Challenge — Copy the listing between the line holding "サイトマップ (248, 2458)" and the line holding "Articles & Videos [link] (651, 29)", inclusive, reproducing each line without any change.

Data records —
--- Begin ---

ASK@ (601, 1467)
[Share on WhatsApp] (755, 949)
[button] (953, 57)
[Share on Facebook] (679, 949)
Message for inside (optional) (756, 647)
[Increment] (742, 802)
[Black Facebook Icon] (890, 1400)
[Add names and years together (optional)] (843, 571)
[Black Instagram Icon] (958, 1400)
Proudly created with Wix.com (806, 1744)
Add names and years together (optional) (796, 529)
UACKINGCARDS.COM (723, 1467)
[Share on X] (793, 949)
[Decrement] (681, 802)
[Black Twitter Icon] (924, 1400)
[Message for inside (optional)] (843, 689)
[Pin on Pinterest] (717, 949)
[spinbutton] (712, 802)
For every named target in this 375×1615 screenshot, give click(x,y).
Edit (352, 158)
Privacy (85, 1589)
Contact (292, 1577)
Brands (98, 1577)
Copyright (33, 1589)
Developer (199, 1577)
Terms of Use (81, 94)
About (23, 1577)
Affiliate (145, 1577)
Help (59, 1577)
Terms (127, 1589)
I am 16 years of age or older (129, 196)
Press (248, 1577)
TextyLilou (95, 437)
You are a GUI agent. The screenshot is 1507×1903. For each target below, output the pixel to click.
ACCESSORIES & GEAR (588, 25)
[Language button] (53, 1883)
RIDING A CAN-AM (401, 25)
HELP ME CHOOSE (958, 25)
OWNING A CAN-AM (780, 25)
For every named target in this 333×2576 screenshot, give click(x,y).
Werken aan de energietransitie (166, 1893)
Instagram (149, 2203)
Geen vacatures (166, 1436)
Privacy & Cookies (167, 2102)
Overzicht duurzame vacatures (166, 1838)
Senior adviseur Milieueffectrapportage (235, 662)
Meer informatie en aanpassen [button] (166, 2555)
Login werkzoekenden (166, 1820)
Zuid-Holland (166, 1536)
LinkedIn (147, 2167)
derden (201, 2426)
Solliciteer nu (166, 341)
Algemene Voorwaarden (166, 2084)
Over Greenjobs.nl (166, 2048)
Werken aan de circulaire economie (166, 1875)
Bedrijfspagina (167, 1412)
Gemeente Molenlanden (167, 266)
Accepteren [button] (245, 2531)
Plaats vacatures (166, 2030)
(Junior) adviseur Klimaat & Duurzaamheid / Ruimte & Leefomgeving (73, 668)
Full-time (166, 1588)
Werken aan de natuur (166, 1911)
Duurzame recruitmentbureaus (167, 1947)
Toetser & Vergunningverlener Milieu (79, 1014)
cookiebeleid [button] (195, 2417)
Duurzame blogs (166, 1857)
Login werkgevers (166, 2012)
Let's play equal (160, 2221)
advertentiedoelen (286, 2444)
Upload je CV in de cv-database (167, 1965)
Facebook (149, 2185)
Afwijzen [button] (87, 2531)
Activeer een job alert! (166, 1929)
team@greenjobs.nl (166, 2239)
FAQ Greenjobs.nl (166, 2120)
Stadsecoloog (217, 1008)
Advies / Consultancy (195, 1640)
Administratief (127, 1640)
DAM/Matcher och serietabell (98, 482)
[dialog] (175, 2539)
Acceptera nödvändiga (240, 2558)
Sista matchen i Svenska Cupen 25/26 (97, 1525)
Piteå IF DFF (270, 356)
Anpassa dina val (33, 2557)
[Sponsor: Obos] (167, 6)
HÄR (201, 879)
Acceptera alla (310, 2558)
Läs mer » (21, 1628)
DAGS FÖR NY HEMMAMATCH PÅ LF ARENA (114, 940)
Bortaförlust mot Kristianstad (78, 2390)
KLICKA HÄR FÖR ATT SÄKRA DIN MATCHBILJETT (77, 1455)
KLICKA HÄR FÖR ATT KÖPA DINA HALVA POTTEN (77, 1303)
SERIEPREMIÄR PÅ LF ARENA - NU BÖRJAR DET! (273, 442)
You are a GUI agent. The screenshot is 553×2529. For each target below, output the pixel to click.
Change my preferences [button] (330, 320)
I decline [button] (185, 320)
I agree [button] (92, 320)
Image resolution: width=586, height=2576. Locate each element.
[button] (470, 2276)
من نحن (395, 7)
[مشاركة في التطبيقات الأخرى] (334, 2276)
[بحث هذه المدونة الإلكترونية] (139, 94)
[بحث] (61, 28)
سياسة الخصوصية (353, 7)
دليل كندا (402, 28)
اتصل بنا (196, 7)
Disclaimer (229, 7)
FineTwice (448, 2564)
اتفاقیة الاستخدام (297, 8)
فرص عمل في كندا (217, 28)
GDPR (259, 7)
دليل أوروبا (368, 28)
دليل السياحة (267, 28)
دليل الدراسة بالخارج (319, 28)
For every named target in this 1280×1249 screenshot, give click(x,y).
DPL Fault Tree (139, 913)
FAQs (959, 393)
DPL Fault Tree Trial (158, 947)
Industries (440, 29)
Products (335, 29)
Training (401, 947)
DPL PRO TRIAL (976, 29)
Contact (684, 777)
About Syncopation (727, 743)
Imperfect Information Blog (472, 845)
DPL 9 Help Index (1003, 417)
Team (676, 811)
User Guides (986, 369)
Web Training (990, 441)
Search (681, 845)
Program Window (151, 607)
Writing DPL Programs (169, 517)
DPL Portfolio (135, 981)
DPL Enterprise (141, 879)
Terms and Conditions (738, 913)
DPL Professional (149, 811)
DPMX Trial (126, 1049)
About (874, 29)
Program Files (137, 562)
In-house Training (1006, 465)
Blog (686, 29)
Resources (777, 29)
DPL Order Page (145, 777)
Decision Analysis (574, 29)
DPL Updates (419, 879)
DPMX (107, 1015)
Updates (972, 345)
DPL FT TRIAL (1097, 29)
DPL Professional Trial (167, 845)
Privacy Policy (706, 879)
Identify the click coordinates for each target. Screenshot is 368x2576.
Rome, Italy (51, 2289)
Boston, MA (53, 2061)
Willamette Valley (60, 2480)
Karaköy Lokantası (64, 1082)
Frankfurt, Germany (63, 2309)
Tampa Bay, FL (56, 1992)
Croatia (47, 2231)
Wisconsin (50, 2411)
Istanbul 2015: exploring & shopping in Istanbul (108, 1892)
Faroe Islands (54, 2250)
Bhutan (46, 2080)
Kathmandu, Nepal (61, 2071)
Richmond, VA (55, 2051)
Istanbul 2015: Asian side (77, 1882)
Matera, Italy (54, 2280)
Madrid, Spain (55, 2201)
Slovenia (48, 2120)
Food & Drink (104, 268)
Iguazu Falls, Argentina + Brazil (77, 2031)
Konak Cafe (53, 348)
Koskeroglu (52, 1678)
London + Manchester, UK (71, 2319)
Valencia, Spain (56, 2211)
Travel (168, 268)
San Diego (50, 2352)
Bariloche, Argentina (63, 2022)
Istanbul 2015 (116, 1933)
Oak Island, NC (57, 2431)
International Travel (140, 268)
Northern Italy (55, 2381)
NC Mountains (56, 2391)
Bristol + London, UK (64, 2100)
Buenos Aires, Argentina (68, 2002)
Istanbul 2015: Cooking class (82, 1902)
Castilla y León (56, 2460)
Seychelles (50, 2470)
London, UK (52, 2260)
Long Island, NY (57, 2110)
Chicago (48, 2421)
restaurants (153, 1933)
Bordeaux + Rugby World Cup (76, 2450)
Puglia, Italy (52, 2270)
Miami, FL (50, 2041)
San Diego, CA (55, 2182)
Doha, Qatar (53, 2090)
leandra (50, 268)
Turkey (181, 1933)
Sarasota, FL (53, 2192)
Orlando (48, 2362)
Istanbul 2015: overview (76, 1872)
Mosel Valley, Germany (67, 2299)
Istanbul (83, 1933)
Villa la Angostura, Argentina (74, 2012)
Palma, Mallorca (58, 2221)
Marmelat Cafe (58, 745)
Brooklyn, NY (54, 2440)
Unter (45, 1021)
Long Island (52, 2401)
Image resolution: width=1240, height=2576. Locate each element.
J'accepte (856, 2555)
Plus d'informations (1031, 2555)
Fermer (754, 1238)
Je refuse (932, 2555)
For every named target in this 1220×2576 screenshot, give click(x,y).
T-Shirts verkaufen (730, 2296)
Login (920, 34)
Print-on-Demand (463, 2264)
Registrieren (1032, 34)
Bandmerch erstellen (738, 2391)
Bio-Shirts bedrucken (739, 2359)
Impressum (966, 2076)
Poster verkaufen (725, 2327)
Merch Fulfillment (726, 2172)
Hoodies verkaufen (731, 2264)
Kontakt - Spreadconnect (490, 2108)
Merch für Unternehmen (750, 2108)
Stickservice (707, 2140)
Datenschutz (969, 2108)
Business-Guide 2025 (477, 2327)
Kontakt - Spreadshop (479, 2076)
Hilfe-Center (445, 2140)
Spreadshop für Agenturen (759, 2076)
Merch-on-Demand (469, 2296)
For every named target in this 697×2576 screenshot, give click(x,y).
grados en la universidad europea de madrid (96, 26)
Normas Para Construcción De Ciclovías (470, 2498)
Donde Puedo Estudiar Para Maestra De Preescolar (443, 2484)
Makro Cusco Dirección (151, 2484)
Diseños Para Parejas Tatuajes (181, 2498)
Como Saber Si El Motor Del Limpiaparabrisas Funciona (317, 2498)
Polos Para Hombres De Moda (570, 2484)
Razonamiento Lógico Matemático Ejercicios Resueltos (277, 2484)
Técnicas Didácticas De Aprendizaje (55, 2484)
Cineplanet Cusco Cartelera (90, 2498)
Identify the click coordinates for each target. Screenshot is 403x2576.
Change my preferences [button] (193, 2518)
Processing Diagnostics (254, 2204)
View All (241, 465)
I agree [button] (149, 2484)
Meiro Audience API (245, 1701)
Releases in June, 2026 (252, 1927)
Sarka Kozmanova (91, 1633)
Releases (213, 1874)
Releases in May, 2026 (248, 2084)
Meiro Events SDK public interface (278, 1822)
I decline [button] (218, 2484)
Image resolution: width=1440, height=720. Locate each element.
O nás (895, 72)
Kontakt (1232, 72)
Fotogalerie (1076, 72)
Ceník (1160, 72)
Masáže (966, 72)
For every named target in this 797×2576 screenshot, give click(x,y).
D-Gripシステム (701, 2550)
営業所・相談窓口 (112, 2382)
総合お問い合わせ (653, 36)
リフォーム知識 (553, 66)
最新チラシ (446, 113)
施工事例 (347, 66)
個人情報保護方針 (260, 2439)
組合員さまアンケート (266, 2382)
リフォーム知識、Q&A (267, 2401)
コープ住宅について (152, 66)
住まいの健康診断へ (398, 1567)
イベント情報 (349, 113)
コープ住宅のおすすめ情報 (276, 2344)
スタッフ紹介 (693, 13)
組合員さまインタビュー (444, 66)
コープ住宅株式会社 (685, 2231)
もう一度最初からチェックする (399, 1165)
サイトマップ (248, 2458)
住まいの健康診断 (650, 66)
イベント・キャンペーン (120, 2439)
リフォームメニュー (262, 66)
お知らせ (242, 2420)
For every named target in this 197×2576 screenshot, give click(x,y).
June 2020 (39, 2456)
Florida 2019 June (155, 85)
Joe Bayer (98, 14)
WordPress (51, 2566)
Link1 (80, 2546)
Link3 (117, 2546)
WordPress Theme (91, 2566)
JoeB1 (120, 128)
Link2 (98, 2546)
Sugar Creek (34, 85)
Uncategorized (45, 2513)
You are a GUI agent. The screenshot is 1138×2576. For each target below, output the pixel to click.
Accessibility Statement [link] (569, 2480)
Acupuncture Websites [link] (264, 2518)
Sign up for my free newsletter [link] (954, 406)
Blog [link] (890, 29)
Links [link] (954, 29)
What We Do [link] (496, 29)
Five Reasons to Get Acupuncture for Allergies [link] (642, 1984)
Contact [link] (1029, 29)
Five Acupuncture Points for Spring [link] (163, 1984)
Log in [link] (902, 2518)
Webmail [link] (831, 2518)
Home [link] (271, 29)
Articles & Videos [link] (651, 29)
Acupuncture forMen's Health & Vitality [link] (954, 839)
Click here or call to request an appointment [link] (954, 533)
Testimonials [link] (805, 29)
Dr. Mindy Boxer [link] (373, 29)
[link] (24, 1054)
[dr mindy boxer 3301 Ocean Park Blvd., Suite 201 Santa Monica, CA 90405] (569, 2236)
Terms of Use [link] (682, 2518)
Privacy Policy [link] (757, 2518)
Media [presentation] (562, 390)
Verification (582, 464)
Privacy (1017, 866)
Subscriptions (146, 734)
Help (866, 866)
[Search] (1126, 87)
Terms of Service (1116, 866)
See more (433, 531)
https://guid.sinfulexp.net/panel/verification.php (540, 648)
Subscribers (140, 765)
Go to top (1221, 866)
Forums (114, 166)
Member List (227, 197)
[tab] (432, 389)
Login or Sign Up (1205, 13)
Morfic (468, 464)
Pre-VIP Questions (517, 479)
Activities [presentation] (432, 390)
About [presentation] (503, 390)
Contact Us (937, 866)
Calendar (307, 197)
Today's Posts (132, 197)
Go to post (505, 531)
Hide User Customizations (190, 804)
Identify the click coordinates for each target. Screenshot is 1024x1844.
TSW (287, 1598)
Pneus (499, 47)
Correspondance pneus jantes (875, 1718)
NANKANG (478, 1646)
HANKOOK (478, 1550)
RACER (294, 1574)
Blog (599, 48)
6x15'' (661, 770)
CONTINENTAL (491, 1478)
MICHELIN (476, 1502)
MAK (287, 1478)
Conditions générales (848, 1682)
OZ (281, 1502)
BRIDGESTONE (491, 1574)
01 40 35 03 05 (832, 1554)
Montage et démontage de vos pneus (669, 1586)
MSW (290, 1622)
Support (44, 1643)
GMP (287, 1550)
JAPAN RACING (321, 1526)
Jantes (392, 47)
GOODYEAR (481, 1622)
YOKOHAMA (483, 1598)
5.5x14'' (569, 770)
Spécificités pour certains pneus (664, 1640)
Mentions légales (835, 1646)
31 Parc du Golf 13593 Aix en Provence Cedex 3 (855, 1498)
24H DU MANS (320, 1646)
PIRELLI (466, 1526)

--- End ---

Worked answer —
サイトマップ (248, 2458)
住まいの健康診断 (650, 66)
イベント・キャンペーン (120, 2439)
リフォームメニュー (262, 66)
お知らせ (242, 2420)
For every named target in this 197×2576 screenshot, give click(x,y).
June 2020 (39, 2456)
Florida 2019 June (155, 85)
Joe Bayer (98, 14)
WordPress (51, 2566)
Link1 (80, 2546)
Link3 (117, 2546)
WordPress Theme (91, 2566)
JoeB1 (120, 128)
Link2 (98, 2546)
Sugar Creek (34, 85)
Uncategorized (45, 2513)
You are a GUI agent. The screenshot is 1138×2576. For each target below, output the pixel to click.
Accessibility Statement [link] (569, 2480)
Acupuncture Websites [link] (264, 2518)
Sign up for my free newsletter [link] (954, 406)
Blog [link] (890, 29)
Links [link] (954, 29)
What We Do [link] (496, 29)
Five Reasons to Get Acupuncture for Allergies [link] (642, 1984)
Contact [link] (1029, 29)
Five Acupuncture Points for Spring [link] (163, 1984)
Log in [link] (902, 2518)
Webmail [link] (831, 2518)
Home [link] (271, 29)
Articles & Videos [link] (651, 29)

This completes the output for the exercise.